Take each line of the material that includes "will" and copy it.

□ □ □

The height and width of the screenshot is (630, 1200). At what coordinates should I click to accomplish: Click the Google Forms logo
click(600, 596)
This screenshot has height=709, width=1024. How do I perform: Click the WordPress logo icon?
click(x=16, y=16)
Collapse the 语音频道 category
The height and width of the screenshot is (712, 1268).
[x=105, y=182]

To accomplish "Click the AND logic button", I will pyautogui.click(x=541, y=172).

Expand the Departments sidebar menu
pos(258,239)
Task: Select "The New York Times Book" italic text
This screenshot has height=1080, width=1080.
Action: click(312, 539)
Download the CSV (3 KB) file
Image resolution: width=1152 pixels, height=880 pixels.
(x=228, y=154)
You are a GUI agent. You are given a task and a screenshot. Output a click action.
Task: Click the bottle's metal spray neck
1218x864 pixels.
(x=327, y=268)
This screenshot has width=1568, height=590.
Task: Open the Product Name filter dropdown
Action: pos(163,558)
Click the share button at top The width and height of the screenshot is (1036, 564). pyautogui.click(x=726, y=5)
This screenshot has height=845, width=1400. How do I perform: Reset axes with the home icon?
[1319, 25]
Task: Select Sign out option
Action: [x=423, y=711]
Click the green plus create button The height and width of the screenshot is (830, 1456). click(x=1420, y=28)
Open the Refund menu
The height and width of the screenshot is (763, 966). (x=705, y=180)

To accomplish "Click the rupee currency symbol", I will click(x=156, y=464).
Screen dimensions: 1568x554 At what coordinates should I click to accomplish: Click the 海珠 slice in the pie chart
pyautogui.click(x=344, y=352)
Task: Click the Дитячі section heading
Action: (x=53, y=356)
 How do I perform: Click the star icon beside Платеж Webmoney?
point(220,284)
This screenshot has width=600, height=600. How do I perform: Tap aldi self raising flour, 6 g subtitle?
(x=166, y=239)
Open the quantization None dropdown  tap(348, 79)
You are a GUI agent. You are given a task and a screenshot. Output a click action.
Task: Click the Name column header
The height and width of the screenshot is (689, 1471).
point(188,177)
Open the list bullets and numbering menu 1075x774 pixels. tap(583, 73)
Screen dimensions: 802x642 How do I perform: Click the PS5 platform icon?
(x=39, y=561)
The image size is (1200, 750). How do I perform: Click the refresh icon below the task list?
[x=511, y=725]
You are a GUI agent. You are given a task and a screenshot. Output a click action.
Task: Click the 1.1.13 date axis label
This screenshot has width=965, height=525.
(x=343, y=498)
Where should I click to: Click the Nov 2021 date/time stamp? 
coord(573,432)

□ □ □

## OUTPUT OF THE EXERCISE:
To accomplish "Click the AND logic button", I will pyautogui.click(x=541, y=172).
To accomplish "Click the rupee currency symbol", I will click(x=156, y=464).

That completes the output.